Learning multiple tasks with gradient descent

David Mack
Jan 17, 2018 · 7 min read

Learning multiple tasks is an important requirement for artificial general intelligence. I apply a basic convolutional network to two different tasks. The network is shown to exhibit successful multi-task learning. The frequency of task switchover is shown to be a crucial factor in the rate of network learning. Stochastic Gradient Descent is shown to be better at multi-task learning than Adam. Narrower networks are more forgetful.

Robot struggles to learn multiple tasks

Introduction

It’s often remarked about how machine learning struggles to simultaneously learn multiple tasks (“continual learning”):

The lack of algorithms to support continual learning thus remains a key barrier to the development of artificial general intelligence. [1]

I’m curious to see these problems first-hand, so in this blog post I’m going to run a series of multi-task learning experiments to demonstrate the limits and properties of today’s machine learning.

I’ll explore:

Experimental setup

I’m using a very simple network for these experiments:

The Tensorflow code used to generate these graphs and experiments is available as a FloydHub project and a github you can run yourself.

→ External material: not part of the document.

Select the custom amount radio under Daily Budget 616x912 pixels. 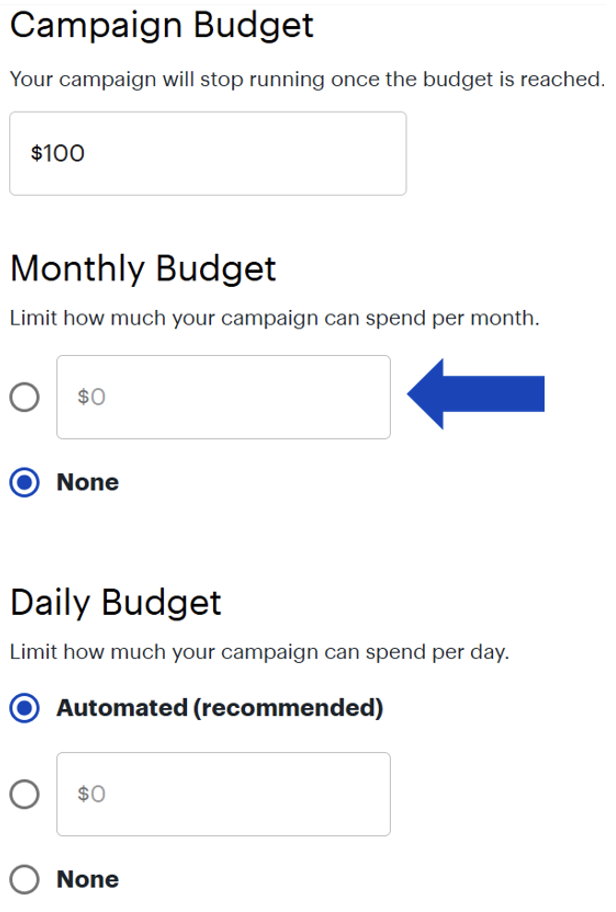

First of all, let’s look at how this network performs on two simple tasks:

Baseline: MNIST

MNIST is a popular toy dataset of hand-written digits. There are 60,000 labelled training images and 10,000 labelled test images. Given its popularity and familiarity, it’s a good task for this investigation.

Here’s how the network performs:

Our simple network performs adequately after 2,000 training cycles, achieving a test accuracy of 96% and after 25k cycles achieving 97% test accuracy. State of the art is close to 100%, however for the purpose of this investigation the network performs well enough.

Baseline: ImageNet Dogs

I’ve extracted ten dog breeds from the Stanford Dogs dataset (a subset of ImageNet) to train the network on. [# of test and train examples]

The network quickly manages to overfit the data (i.e. the training accuracy hits almost 100%) . The training does not generalise well: The test accuracy achieves 33% after 24k training cycles. This is better than random guessing (1/10 classes= 10%) however nowhere near state of the art (96% in CIFAR-10).

For this investigation of multi-task learning, the network’s performance relative to this baseline is more interesting than its absolute performance. Therefore this performance is adequate for our purposes.


Learning multiple tasks

Now let’s train and test the network against both tasks.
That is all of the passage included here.